Your task is to retype all of the records below with complete accuracy.

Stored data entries
>>>
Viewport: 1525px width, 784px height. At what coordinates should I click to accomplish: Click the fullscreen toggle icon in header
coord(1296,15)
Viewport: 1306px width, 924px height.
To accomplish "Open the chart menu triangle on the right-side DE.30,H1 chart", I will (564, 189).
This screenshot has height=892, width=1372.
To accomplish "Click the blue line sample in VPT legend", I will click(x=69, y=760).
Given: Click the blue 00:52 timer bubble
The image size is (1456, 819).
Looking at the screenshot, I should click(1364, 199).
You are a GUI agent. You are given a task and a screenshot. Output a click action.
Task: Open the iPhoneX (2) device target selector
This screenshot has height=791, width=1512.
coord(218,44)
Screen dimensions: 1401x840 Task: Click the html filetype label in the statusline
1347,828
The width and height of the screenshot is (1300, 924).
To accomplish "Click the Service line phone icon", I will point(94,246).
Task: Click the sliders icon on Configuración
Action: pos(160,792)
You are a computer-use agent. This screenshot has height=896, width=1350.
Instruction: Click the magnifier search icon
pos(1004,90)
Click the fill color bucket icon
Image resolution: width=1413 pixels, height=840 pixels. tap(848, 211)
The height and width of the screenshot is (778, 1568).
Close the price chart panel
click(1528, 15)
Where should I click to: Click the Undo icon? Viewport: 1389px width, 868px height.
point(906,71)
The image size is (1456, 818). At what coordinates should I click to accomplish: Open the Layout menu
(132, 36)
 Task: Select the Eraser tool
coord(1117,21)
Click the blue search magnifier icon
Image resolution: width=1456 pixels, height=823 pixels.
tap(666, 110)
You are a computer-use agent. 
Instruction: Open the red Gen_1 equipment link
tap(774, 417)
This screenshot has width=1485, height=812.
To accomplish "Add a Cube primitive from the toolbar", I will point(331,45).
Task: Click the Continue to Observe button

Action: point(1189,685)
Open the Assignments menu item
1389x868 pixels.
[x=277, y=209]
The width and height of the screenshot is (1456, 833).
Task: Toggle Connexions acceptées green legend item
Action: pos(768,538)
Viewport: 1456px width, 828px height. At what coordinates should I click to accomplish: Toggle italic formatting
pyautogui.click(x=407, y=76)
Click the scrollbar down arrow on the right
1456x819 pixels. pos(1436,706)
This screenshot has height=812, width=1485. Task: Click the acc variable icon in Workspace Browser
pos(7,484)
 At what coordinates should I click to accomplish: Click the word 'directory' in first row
<<<
Exercise output:
Viewport: 1525px width, 784px height. At what coordinates should I click to accomplish: Click the fullscreen toggle icon in header
coord(1296,15)
Viewport: 1306px width, 924px height.
To accomplish "Open the chart menu triangle on the right-side DE.30,H1 chart", I will (564, 189).
This screenshot has height=892, width=1372.
To accomplish "Click the blue line sample in VPT legend", I will click(x=69, y=760).
Given: Click the blue 00:52 timer bubble
The image size is (1456, 819).
Looking at the screenshot, I should click(1364, 199).
You are a GUI agent. You are given a task and a screenshot. Output a click action.
Task: Open the iPhoneX (2) device target selector
This screenshot has height=791, width=1512.
coord(218,44)
Screen dimensions: 1401x840 Task: Click the html filetype label in the statusline
1347,828
The width and height of the screenshot is (1300, 924).
To accomplish "Click the Service line phone icon", I will point(94,246).
Task: Click the sliders icon on Configuración
Action: pos(160,792)
You are a computer-use agent. This screenshot has height=896, width=1350.
Instruction: Click the magnifier search icon
pos(1004,90)
Click the fill color bucket icon
Image resolution: width=1413 pixels, height=840 pixels. tap(848, 211)
The height and width of the screenshot is (778, 1568).
Close the price chart panel
click(1528, 15)
Where should I click to: Click the Undo icon? Viewport: 1389px width, 868px height.
point(906,71)
The image size is (1456, 818). At what coordinates should I click to accomplish: Open the Layout menu
(132, 36)
 Task: Select the Eraser tool
coord(1117,21)
Click the blue search magnifier icon
Image resolution: width=1456 pixels, height=823 pixels.
tap(666, 110)
You are a computer-use agent. 
Instruction: Open the red Gen_1 equipment link
tap(774, 417)
This screenshot has width=1485, height=812.
To accomplish "Add a Cube primitive from the toolbar", I will point(331,45).
Task: Click the Continue to Observe button

Action: point(1189,685)
Open the Assignments menu item
1389x868 pixels.
[x=277, y=209]
The width and height of the screenshot is (1456, 833).
Task: Toggle Connexions acceptées green legend item
Action: pos(768,538)
Viewport: 1456px width, 828px height. At what coordinates should I click to accomplish: Toggle italic formatting
pyautogui.click(x=407, y=76)
Click the scrollbar down arrow on the right
1456x819 pixels. pos(1436,706)
This screenshot has height=812, width=1485. Task: Click the acc variable icon in Workspace Browser
pos(7,484)
 At what coordinates should I click to accomplish: Click the word 'directory' in first row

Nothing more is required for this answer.